What is being asked
Only the lines below from the one containing "Click the $1,399.00 price" to the one containing "Click the 'select" should be repeated, both included and unchanged.

(Stored dataset items)
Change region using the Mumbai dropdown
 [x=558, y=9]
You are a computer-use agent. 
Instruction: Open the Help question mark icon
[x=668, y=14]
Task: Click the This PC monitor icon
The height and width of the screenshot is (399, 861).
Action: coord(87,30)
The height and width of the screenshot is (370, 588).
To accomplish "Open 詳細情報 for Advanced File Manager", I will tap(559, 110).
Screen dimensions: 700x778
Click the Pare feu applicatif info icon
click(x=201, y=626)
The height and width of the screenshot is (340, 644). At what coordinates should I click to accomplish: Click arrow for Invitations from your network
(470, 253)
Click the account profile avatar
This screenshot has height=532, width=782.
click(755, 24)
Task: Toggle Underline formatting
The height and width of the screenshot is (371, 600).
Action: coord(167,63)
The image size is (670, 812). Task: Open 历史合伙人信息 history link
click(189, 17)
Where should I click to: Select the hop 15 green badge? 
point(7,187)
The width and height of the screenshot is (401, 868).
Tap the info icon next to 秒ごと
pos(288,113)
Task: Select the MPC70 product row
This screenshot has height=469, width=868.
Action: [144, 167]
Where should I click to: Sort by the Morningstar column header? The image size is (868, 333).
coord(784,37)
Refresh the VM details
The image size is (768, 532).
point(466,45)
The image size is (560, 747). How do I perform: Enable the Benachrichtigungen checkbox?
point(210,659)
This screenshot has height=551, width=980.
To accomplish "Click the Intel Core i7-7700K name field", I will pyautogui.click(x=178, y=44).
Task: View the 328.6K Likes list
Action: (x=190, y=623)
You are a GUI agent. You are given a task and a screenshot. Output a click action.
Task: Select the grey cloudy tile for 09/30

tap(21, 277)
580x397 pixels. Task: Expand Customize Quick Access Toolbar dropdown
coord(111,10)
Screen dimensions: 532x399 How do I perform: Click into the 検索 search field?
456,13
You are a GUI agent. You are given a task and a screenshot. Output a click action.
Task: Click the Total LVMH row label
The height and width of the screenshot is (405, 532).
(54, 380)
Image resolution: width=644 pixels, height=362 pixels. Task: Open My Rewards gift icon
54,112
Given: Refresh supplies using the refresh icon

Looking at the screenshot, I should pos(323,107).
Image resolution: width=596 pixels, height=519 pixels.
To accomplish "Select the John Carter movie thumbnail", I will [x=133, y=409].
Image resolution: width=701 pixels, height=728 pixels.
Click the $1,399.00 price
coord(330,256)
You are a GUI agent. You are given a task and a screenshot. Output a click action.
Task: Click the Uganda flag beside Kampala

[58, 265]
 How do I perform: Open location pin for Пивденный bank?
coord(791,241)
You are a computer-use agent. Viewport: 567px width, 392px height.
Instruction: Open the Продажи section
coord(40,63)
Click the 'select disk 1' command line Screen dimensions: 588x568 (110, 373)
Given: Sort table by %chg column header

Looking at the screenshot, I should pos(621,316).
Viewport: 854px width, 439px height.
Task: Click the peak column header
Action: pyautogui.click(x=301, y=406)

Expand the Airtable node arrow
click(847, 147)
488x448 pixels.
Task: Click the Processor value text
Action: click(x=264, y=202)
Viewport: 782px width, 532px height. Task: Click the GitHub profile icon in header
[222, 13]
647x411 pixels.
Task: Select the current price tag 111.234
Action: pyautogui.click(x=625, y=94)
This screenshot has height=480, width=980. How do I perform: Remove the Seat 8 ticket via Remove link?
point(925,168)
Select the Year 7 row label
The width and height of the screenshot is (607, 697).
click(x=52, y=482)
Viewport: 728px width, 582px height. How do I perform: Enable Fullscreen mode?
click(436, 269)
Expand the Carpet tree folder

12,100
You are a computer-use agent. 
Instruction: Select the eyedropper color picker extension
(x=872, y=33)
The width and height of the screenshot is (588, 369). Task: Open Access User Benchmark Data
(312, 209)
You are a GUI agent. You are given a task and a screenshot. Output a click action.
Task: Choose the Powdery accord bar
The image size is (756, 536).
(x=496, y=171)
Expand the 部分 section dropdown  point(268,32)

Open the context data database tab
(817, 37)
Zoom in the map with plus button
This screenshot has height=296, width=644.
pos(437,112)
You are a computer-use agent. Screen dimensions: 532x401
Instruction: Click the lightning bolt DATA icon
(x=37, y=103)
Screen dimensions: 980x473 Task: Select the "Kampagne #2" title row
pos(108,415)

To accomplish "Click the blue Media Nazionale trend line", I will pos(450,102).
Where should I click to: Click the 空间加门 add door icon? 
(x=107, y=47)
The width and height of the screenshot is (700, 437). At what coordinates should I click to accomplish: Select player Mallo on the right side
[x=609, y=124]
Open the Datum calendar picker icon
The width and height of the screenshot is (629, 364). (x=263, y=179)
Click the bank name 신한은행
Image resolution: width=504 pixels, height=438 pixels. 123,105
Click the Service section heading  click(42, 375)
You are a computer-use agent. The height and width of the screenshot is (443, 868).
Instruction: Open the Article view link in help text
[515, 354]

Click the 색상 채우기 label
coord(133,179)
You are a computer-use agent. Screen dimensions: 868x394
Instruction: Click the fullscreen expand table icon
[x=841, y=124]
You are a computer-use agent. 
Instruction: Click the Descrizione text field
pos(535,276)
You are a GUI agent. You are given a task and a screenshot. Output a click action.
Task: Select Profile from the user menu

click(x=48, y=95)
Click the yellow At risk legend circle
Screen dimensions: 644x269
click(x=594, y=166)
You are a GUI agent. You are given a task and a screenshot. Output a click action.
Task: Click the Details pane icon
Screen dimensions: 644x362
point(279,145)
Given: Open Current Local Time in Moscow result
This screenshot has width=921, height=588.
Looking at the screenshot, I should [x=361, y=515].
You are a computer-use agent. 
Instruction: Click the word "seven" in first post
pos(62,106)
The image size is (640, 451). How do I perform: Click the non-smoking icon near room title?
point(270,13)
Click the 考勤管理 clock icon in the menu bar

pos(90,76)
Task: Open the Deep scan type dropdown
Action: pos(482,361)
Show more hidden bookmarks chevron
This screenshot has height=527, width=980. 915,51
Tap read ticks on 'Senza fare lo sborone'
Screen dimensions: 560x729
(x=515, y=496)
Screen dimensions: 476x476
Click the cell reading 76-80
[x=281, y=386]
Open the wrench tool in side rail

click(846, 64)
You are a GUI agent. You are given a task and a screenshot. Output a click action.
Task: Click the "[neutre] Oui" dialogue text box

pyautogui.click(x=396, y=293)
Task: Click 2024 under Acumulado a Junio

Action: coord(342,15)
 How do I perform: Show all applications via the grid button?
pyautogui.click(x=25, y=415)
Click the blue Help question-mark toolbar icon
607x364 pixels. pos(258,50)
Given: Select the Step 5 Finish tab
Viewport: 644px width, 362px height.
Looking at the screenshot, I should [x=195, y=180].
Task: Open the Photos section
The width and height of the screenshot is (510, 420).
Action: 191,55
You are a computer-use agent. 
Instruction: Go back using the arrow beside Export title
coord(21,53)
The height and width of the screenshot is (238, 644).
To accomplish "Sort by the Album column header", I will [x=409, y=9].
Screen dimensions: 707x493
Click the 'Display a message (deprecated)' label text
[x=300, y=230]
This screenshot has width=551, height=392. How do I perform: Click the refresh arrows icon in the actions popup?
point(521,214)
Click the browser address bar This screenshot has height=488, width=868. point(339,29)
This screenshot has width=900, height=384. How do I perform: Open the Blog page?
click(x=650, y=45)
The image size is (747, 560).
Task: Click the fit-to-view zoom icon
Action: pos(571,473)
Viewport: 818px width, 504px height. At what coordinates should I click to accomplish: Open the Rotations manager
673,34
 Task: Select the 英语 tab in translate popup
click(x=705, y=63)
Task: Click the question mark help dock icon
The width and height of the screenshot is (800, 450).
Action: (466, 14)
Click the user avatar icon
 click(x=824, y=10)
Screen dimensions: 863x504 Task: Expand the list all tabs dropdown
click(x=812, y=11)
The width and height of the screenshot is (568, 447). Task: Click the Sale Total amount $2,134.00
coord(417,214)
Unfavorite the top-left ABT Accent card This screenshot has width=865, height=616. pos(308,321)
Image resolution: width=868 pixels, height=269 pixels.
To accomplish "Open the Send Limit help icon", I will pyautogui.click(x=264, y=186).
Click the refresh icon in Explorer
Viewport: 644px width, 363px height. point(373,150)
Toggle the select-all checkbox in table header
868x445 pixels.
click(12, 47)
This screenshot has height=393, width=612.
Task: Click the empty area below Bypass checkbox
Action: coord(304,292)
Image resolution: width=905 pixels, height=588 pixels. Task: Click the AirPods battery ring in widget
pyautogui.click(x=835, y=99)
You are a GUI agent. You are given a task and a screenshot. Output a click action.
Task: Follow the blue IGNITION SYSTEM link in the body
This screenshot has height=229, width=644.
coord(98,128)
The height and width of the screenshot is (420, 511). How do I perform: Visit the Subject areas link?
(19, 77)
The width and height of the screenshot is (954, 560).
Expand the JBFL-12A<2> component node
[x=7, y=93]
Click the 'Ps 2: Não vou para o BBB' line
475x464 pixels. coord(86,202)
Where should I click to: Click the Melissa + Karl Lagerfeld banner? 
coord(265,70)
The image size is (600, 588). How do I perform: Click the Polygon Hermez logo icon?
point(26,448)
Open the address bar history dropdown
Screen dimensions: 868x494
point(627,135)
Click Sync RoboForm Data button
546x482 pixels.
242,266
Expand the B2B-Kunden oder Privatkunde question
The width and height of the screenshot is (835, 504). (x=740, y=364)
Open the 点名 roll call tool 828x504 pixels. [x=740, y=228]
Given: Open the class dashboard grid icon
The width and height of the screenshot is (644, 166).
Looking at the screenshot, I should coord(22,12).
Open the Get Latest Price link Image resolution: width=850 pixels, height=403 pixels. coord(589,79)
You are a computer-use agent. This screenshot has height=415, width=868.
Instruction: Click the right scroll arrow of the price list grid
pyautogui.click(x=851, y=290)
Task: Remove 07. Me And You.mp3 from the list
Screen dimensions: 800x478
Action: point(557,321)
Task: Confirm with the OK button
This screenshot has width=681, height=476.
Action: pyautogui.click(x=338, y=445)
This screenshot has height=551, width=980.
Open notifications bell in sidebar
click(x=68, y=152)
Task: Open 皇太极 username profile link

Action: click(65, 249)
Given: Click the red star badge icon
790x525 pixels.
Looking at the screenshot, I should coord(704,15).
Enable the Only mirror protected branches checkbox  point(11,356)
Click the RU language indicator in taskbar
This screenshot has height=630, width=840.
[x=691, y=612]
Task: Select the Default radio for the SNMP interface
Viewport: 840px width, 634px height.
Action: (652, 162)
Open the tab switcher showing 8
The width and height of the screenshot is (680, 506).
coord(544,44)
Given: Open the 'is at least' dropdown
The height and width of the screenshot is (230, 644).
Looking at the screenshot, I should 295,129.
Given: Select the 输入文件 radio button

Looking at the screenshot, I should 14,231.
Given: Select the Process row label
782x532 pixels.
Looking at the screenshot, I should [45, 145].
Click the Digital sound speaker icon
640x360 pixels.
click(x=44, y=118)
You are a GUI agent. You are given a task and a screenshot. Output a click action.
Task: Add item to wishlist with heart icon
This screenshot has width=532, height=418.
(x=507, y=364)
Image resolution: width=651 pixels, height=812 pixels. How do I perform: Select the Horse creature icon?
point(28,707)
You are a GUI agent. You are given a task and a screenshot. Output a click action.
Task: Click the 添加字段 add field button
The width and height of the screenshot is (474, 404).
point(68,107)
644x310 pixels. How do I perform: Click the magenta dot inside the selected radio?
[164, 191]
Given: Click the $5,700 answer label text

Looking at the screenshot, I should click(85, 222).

Response box
Click the $1,399.00 price
coord(330,256)
You are a GUI agent. You are given a task and a screenshot. Output a click action.
Task: Click the Uganda flag beside Kampala

[58, 265]
 How do I perform: Open location pin for Пивденный bank?
coord(791,241)
You are a computer-use agent. Viewport: 567px width, 392px height.
Instruction: Open the Продажи section
coord(40,63)
Click the 'select disk 1' command line Screen dimensions: 588x568 (110, 373)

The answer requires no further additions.